Gunn chuckled. “All right you lot, get back to work. We’ve had our fun.”
“How’re we doing down here?” Chang asked.
Meryl crossed her arms. “It’s gone well so far. Everything’s responding as we want it to. Secondary systems are slowly coming back online. The real test will be whether or not the splints the Krinuans put in place to the Defiant’s support structure hold.”
“I see what you mean. Well, we’ll take her steady for the rest of the day. I don’t want to push her too fast. Maybe tomorrow we can try increasing speed, perform some fly-bys of nearby planets. That should test her,” Chang offered.
“Yeah, a good idea. Take it slow. After all, we’re melding Terran and Krinuan engineering here. We don’t know what will happen.”
Chang looked up at the ceiling. “I just hope we can get her back to how she used to be…”
Gunn sighed. “I don’t hold out much hope for that, Commander.”
“Even if she gets us to a new planet. Somewhere we can settle…” Chang said. She caught the Chief’s expression. “Sorry. I probably shouldn’t be such a defeatist.”
“I’m just surprised to hear someone voice the same thing I’ve been thinking these last few weeks. I mean, look around you,” Gunn said. “We’re holding everything together with Scotch tape and Popsicle sticks. Eventually the Defiant will break for good. I, for one, hope we’re not on her when it happens. Maybe the Captain needs to consider finding somewhere for us to live.”
There was a long silence between the two of them as they both contemplated what was being discussed.
“Do you think she’s thinking the same thing?” Chang asked.
The Chief shrugged. “Who knows? If I know the Captain, then it’s probably not far from her mind.”
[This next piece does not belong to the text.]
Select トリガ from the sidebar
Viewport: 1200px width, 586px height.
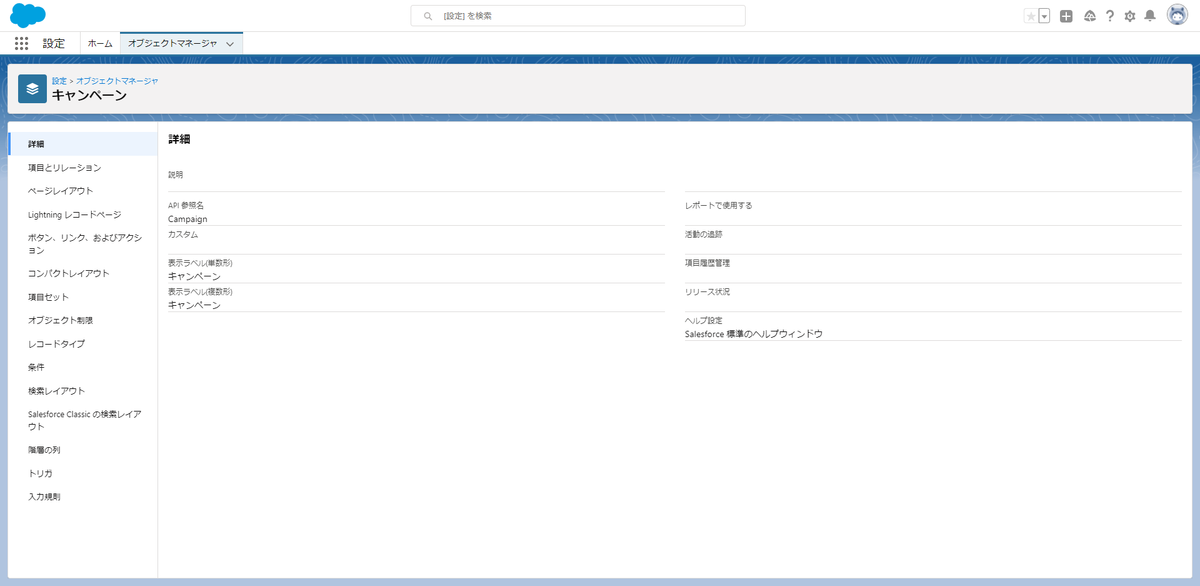pos(39,473)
“We’re so far from home . . . maybe it’s time to find a new one,” Chang said.
“Agreed. But let’s keep this between us,” Gunn said in a low voice. “I don’t need this lot attempting a mutiny and stuffing me down the trash compactor chute as a result.”
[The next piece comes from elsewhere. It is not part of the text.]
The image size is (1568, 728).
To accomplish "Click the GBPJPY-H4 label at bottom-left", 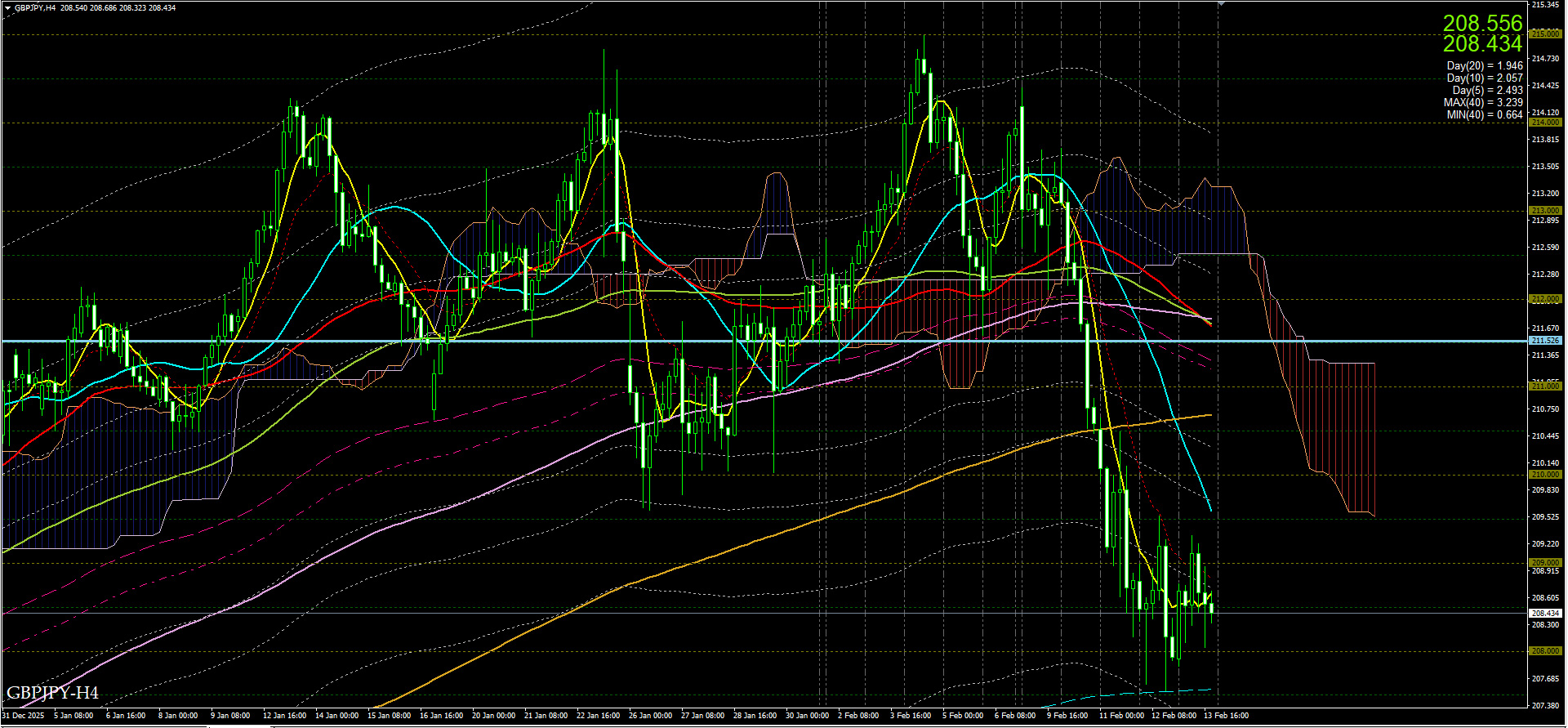I will [x=52, y=694].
It was all Chang could do not to laugh. The thought of Meryl Gunn being overpowered in her own engine room was just too funny to even imagine.
3.
Captain Gerard Nowlan flexed the fingers of his hand and winced. Dr. Clayton had had to cut enough of his fingers away to fit the cybertronic replacements. The new artificial appendages were still tethering themselves to the fine strands of nerves in his hand… and the process of technology joining to organic material hurt like hell.
“How are they?” Clayton asked. He watched as Hawk continued to flex and wiggle his fingers.
“Gettin’ better. Still sore.”
“It will be,” Clayton said. Then with a smile, “But it’ll get better. It all will.”
Hawk nodded. He knew the doctor was talking about more than the loss of half of two fingers. Carn had done a lot more damage than that.
The mental wounds left behind following the General’s torture of him would never heal; they were already in the process of becoming scars. It would never leave him, Hawk knew.
“Thanks doc,” he said.
“Don’t mention it,” Clayton said.
The door to Hawk’s room whispered open and Selena Walker entered in carrying food and drink on a tray.
“So, uh, how come yuh not on the ship?” Hawk asked as he watched Selena set the tray down.
“Thought I’d take the opportunity to get some air myself,” Clayton said. “Nurse Munoz is up there with them, should anyone get an ingrown toenail.”
Hawk laughed despite himself. Clayton smiled and got up.
“I’ll see yuh ‘round,” Hawk said.
“Yeah,” Dr. Clayton said. “See you later. Take care of him Selena.”
“Oh I intend to,” Selena said.
Clayton left and the door slid shut behind him.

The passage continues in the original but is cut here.